Please repeat exactly the lines below from the one containing "NMR Solvents (209, 191)" down to the one containing "Testimonials (928, 178)", both included, and nothing else.
((
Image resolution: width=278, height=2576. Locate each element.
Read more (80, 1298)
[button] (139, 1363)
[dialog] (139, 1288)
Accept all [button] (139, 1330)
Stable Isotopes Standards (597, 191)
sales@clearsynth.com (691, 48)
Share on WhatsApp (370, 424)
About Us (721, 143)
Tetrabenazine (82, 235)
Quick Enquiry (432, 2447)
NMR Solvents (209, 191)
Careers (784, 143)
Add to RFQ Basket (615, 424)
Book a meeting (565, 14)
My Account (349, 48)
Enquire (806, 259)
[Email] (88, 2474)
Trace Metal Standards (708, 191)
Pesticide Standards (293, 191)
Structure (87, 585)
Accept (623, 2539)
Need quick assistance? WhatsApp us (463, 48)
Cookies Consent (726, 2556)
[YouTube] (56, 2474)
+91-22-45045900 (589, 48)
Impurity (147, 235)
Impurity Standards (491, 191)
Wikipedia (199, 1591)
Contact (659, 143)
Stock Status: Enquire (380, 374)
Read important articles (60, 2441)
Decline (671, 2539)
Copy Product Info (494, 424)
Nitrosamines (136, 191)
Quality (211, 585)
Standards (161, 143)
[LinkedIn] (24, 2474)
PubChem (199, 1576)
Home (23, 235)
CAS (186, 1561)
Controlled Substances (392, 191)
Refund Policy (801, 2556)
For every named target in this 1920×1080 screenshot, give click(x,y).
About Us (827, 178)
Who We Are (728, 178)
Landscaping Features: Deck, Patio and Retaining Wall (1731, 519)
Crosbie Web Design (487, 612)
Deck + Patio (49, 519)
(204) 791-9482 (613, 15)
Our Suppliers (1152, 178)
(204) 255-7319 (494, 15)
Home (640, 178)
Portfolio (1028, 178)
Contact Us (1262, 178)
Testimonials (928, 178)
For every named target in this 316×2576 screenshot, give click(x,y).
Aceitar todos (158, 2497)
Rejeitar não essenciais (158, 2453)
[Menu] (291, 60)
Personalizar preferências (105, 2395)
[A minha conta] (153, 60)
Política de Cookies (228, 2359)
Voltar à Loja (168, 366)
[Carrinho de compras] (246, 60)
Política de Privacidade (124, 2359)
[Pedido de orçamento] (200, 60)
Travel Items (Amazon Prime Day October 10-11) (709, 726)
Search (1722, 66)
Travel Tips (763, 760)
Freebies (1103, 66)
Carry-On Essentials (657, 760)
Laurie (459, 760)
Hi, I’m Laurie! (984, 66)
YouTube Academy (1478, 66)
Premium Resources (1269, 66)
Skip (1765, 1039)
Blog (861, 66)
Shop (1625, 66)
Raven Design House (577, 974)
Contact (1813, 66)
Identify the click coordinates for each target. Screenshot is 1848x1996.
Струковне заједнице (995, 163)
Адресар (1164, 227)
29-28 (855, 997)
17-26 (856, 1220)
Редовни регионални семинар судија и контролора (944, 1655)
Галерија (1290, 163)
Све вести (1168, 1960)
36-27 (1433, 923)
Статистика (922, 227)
))
▸ **Answer**:
NMR Solvents (209, 191)
Careers (784, 143)
Add to RFQ Basket (615, 424)
Book a meeting (565, 14)
My Account (349, 48)
Enquire (806, 259)
[Email] (88, 2474)
Trace Metal Standards (708, 191)
Pesticide Standards (293, 191)
Structure (87, 585)
Accept (623, 2539)
Need quick assistance? WhatsApp us (463, 48)
Cookies Consent (726, 2556)
[YouTube] (56, 2474)
+91-22-45045900 (589, 48)
Impurity (147, 235)
Impurity Standards (491, 191)
Wikipedia (199, 1591)
Contact (659, 143)
Stock Status: Enquire (380, 374)
Read important articles (60, 2441)
Decline (671, 2539)
Copy Product Info (494, 424)
Nitrosamines (136, 191)
Quality (211, 585)
Standards (161, 143)
[LinkedIn] (24, 2474)
PubChem (199, 1576)
Home (23, 235)
CAS (186, 1561)
Controlled Substances (392, 191)
Refund Policy (801, 2556)
For every named target in this 1920×1080 screenshot, give click(x,y).
About Us (827, 178)
Who We Are (728, 178)
Landscaping Features: Deck, Patio and Retaining Wall (1731, 519)
Crosbie Web Design (487, 612)
Deck + Patio (49, 519)
(204) 791-9482 (613, 15)
Our Suppliers (1152, 178)
(204) 255-7319 (494, 15)
Home (640, 178)
Portfolio (1028, 178)
Contact Us (1262, 178)
Testimonials (928, 178)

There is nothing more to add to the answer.